Single by Ice Cube featuring Dr. Dre and MC Ren

from the album War & Peace Vol. 2 (The Peace Disc)
- Released: June 3, 2000
- Recorded: 1999
- Genre: West Coast hip-hop; gangsta rap; G-funk; hardcore hip-hop;
- Length: 3:52
- Label: Priority
- Songwriters: O'Shea Jackson; Lorenzo Patterson; Andre Young;
- Producer: Dr. Dre

Ice Cube singles chronology
| "Until We Rich" (2000) | "Hello" (2000) | "$100 Bill Y'all" (2001) |

Dr. Dre singles chronology
| "Forgot About Dre" (2000) | "Hello" (2000) | "The Next Episode" (2000) |

MC Ren singles chronology
| "Who in the Fuck" (1998) | "Hello" (2000) | "Renincarnated" (2009) |

N.W.A singles chronology
| "Chin Check" (1999) | "Hello" (2000) |  |

Music video
- "Hello" on YouTube

= Hello (Ice Cube song) =

2000 single by Ice Cube featuring Dr. Dre and MC Ren

"Hello" is a song written and performed by American rappers and former N.W.A members Ice Cube, Dr. Dre and MC Ren. It was released in 2000 via Priority Records as the third and final single from Ice Cube's sixth solo studio album War & Peace Vol. 2 (The Peace Disc). Produced by Dr. Dre, with Mel-Man serving as co-producer, it features backing vocals from Traci Nelson.

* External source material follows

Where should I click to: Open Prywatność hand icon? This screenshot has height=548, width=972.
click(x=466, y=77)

In the United States, the single made it to number 50 on the Hot R&B/Hip-Hop Songs, number 46 on the R&B/Hip-Hop Airplay, number 51 on the R&B/Hip-Hop Streaming Songs, number 40 on both the Mainstream R&B/Hip-Hop Airplay and the Rhythmic Airplay, and number 18 on the Rap Airplay charts.

The song was later included in Ice Cube's 2001 Greatest Hits, and in N.W.A's 2002 The N.W.A Legacy, Vol. 2 and 2003 reissue of 1996 Greatest Hits compilations.

==Background==
The song marks a reunion of three out of six former core N.W.A groupmates Ice Cube, Dr. Dre and MC Ren, missing DJ Yella, Arabian Prince, and the late Eazy-E. The trio previously reunited under the N.W.A brand for the song "Chin Check" from Next Friday (Original Motion Picture Soundtrack).

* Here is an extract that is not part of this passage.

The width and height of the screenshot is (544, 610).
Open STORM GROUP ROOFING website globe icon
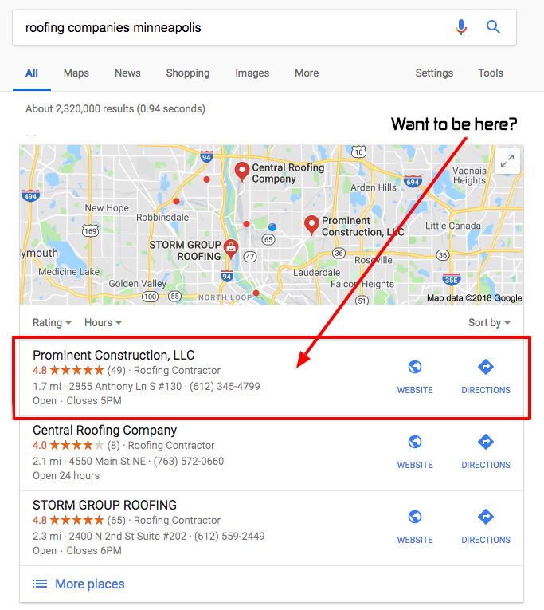click(415, 517)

The production for "Hello" was originally made for rapper King T to be used on his debut album for Dre's Aftermath Entertainment, The Kingdom Come. According to Dr. Dre collaborator Chris Taylor, he and Dr. Dre worked on the track together during a recording session for The Kingdom Come in Reno, Nevada: "he did the drum beat and I put everything else on top of it". Taylor also claimed the instrumental for the Dr. Dre song "Xxplosive" was created in the same session.

==Music video==
The music video gets similar scenes to the N.W.A's music video of "Alwayz into Somethin'".

==Track listing==

| No. | Title | Writer(s) | Producer(s) | Length |
|---|---|---|---|---|
| 1. | "Hello" (Radio Edit) | O'Shea Jackson; Andre Young; Lorenzo Patterson; | Dr. Dre; Mel-Man (co.); | 3:52 |
| 2. | "Hello" (Main Mix) | Jackson; Young; Patterson; | Dr. Dre; Mel-Man (co.); | 3:55 |
| 3. | "Hello" (Instrumental) | Jackson; Young; Patterson; | Dr. Dre; Mel-Man (co.); | 3:51 |
| 4. | "Waitin' Ta Hate" | Jackson; George Clinton; Billy Nichols; Erick Sermon; Parrish Smith; Allen Williams; | One Eye; DJ Joe Rodriguez; | 3:39 |
| Total length: |  |  |  | 15:17 |

==Personnel==
- O'Shea "Ice Cube" Jackson – rap vocals, executive producer
- Andre "Dr. Dre" Young – rap vocals, producer, mixing
- Lorenzo "MC Ren" Patterson – rap vocals
- Traci Nelson – backing vocals
- Chris "The Glove" Taylor – keyboards
- Tommy Coster Jr. – keyboards
- Mike Elizondo – bass
- Melvin "Mel-Man" Bradford – co-producer
- Richard "Segal" Huredia – engineering
- James McCrone – engineering assistant
- Tom Gordon – engineering assistant

==Charts==

| Chart (2000) | Peak position |
|---|---|
| US Hot R&B/Hip-Hop Songs (Billboard) | 50 |
| US R&B/Hip-Hop Airplay (Billboard) | 46 |

==Certifications==

| Region | Certification | Certified units/sales |
| New Zealand (RMNZ) | Gold | 15,000^{‡} |
^{‡} Sales+streaming figures based on certification alone.